For decades, hospitals have strained to accommodate patients in psychiatric crisis in emergency rooms. The horror stories of failure abound:
Patients heavily sedated or shackled to gurneys for days while awaiting placement in a specialized psychiatric hospital, their symptoms exacerbated by the noise and chaos of emergency medicine. Long wait times in crowded ERs for people who show up with serious medical emergencies. High costs for taxpayers, insurers and families as patients languish longer than necessary in the most expensive place to get care.
"If you are living with schizophrenia or bipolar disorder, that is a really tough way to begin that road to recovery," said Dr. Jack Rozel, president of the American Association for Emergency Psychiatry.

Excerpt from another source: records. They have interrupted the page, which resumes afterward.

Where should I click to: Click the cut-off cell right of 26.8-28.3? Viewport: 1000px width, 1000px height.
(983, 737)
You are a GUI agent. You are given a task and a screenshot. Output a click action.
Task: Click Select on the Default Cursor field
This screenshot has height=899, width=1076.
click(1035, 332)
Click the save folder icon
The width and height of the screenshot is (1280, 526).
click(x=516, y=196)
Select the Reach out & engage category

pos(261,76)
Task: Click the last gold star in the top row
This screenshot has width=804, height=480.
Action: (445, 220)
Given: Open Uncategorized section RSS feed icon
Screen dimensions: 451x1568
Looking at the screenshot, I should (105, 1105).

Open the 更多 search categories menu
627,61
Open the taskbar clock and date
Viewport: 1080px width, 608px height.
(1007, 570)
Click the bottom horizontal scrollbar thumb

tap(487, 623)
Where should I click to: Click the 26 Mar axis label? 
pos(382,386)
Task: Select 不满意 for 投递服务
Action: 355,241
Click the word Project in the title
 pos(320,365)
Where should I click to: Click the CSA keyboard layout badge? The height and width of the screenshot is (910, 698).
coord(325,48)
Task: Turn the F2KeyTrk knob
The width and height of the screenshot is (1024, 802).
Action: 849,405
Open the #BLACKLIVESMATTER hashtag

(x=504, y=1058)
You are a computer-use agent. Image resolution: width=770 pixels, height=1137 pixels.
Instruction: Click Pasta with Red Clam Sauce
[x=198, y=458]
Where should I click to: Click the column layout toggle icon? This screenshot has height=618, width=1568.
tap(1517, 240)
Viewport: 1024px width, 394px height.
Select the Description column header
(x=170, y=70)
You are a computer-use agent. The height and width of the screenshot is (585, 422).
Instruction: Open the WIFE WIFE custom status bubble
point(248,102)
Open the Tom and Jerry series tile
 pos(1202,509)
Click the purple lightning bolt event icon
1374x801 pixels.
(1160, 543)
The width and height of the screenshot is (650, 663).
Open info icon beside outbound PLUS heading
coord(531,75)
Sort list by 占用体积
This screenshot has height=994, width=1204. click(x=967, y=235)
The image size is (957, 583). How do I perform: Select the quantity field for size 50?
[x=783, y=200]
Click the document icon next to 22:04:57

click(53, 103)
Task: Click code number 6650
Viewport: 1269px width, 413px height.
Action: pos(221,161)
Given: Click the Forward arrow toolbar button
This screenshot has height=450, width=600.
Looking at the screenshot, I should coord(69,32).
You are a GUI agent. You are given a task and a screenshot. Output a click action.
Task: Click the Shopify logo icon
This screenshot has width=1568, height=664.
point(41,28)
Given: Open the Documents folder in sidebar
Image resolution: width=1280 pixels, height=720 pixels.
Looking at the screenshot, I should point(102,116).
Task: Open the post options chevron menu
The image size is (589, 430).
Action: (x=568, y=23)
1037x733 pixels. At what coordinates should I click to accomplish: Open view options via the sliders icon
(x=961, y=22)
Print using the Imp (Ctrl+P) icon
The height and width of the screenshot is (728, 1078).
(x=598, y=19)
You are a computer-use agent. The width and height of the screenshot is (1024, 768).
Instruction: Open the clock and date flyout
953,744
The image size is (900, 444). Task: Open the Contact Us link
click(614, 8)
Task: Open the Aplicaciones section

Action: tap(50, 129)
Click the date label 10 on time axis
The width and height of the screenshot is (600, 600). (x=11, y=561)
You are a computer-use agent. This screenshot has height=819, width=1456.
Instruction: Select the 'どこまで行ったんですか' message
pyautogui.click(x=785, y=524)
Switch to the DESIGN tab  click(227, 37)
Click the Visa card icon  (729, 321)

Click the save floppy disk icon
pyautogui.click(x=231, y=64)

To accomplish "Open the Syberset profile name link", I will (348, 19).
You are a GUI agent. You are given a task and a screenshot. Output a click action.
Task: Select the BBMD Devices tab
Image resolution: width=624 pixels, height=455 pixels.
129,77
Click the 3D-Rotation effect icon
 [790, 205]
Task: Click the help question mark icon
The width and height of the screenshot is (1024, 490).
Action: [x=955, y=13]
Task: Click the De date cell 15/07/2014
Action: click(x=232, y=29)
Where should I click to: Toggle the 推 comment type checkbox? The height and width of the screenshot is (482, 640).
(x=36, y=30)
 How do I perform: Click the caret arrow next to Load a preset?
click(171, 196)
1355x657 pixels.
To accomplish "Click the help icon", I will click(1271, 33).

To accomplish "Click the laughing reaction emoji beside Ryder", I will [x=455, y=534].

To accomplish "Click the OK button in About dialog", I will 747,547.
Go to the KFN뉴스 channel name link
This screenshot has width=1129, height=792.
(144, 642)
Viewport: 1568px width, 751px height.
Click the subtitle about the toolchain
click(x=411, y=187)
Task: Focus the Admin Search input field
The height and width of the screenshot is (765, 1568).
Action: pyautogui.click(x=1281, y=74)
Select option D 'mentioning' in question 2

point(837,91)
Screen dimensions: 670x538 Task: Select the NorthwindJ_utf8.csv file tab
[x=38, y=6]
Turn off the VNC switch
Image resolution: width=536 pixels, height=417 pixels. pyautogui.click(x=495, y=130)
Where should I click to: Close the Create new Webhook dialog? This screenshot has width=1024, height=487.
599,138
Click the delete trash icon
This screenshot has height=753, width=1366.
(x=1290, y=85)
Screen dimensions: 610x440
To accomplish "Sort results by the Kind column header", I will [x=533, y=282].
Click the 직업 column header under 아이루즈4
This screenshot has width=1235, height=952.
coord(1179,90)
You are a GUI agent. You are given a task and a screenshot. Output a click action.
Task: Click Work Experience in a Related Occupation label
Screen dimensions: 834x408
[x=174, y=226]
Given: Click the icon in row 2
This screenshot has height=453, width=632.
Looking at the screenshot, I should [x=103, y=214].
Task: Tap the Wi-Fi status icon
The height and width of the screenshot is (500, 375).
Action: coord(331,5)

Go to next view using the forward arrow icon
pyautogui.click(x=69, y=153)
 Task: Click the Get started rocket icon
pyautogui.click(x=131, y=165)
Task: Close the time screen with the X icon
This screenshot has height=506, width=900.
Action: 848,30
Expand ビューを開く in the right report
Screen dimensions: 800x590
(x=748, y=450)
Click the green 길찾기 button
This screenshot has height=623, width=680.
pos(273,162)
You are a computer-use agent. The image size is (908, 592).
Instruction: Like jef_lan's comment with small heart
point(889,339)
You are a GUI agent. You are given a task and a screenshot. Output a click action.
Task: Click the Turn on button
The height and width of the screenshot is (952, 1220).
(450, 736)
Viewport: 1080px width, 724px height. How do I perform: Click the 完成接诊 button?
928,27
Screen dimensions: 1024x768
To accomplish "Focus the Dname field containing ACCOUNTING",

In pockets across the country, hospitals are trying something new to address the unique needs of psychiatric patients: opening emergency units specifically designed to help stabilize and treat patients and connect them to longer-term resources and care. These psychiatric ERs aim to address the growing number of patients with mental health conditions who end up hospitalized because traditional emergency rooms don't have the time or expertise to treat the crisis.
The rate of ER visits involving psychoses, bipolar disorder, depression or anxiety jumped more than 50 percent from 2006 to 2013, according to the federal Agency for Healthcare Research and Quality. Roughly 1 in 8 emergency department visits now stem from mental illness or substance use disorders, the data show.
The psychiatric ERs, staffed with nurses, social workers and psychiatrists, work to treat and release patients in less than 24 hours, much as traditional emergency rooms handle physical ailments. Those who are well enough to go home get discharged, while those who need more treatment are admitted to the hospital or transferred to an inpatient facility.
There are now roughly 100 such units across the country, said Dr. Scott Zeller, vice president of acute psychiatry at Vituity, a physician-led organization that provides staffing and consulting services to medical centers nationwide.
Zeller pioneered the approach while working as chief of psychiatric emergency services at John George Psychiatric Hospital in Alameda County, Calif. Over time, he transformed the center from a traditional ward where restraints were common into one that treated patients in a more supportive, living-room like setting. The results _ in terms of both patient outcomes and cost-savings _ made Zeller a believer.
He is helping design 10 new units, including in California, Florida, Illinois and Tennessee. Each is distinct, accepting patients in somewhat different circumstances and offering a slightly different range of services.
Patients who arrive at an emergency room for psychiatric or substance use disorders are more than twice as likely to be admitted as other patients, federal data show. And yet about 80 percent of the time, Zeller said, patients' mental health crises can be resolved without a costly inpatient hospital stay. A patient may be having a psychotic episode because he fell off his medications, for example, or having drug-induced hallucinations.
"We need to treat people at the emergency level of care," he said. "The vast majority of psychiatric emergencies can be resolved in less than 24 hours."